Tuesday, 26 January 2016

Empowering Students to be Agents of Change - Battery Blitz




Yesterday, the Earth Rangers came to our school. It was an incredibly exciting presentation. It was also a call to action. Many of our students felt compelled to sign up with the Earth Rangers after seeing that presentation. The Earth Rangers are working hard to "Bring Back the Wild" and save our biodiversity.

The Earth Rangers  suggested that we can help our endangered species by protecting their habitats. They have a campaign on right now called the Battery Blitz Mission  to help dispose of batteries safely and keep them out of landfills.

Some of our Grade Six students were so empowered by this call to action, that they went home, created a flyer, and passed it out in their neighbourhood. They collected 159 batteries in less than 24hrs! Isn't it an amazing flyer?
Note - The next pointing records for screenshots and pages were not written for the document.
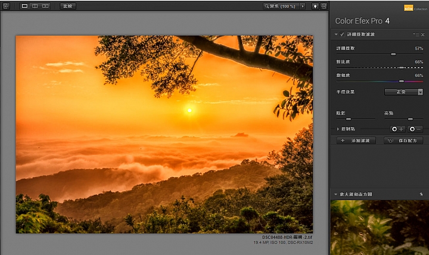Uncheck the 詳細提取濾鏡 filter checkbox
The width and height of the screenshot is (429, 255).
[x=342, y=35]
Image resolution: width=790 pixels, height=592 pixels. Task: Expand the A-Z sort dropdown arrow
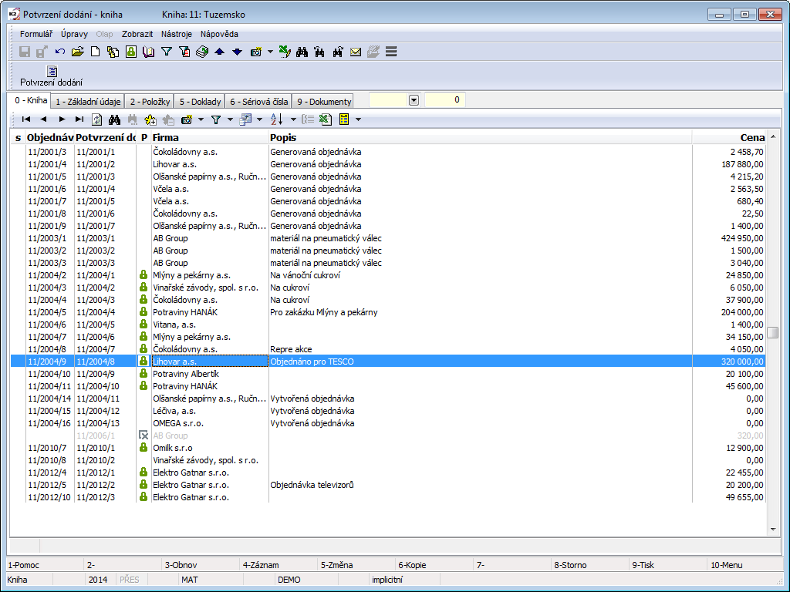[x=293, y=119]
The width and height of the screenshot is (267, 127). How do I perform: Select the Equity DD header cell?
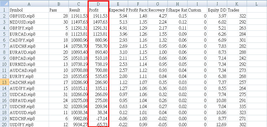[x=217, y=10]
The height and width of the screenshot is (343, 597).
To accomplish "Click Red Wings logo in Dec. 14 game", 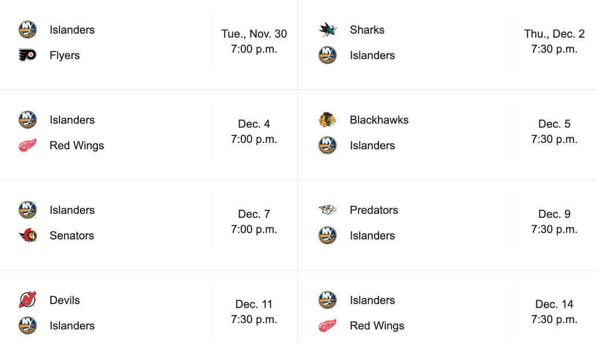I will 328,326.
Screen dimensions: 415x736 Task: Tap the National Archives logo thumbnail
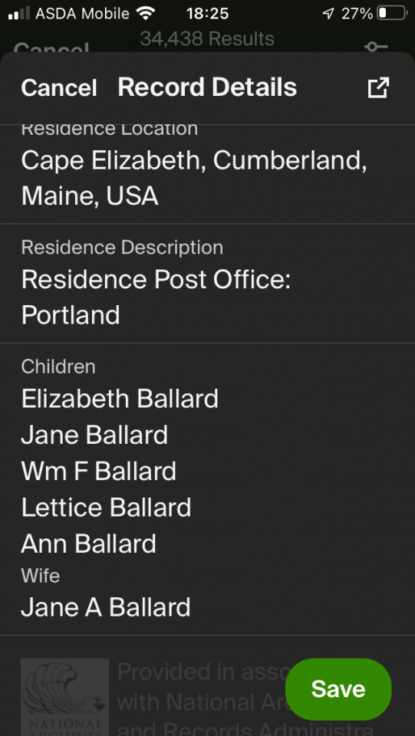tap(64, 697)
We are learning to teach through inquiry in our school. But I think teaching through inquiry is just one thread in a much larger tapestry. I wish we were learning how to empower our students to have agency! Inquiry is one way to put our students in the driver's seat of their own learning. But it is not the only way. Some people feel the goal of teaching through inquiry is to keep students engaged in their learning. I don't think so, I think the goal of inquiry is to empower our students to recognize that they have power, or agency, that what they do and think matters, and that they can make a difference.

Students need to believe that when they don't understand something, or when they are stuck on a problem, there is something they can do about it. They are not helpless. They have the power to change their misunderstanding into understanding. They can get help or they can help themselves. There is always something they can do. We need to teach them that. We need to teach them how to be learners.

Once they recognize that they are in charge of their own learning, they become empowered to be agents of change in the world in which we live.

The Grade Six teacher was so excited when her students showed her their flyer. These students took what they have learned in school and applied it for a real purpose to solve an authentic problem in our world. And they did it on their own, not because someone told them they had to. They were autonomous, they had purpose, and they believed they could master the task. As Daniel Pink says, that is all they needed to feel the drive to get things done!

Inquiry is a powerful way to engage our students, but connecting an inquiry to a real-world problem that they can help solve empowers our students and provides purpose for the learning we ask them to do.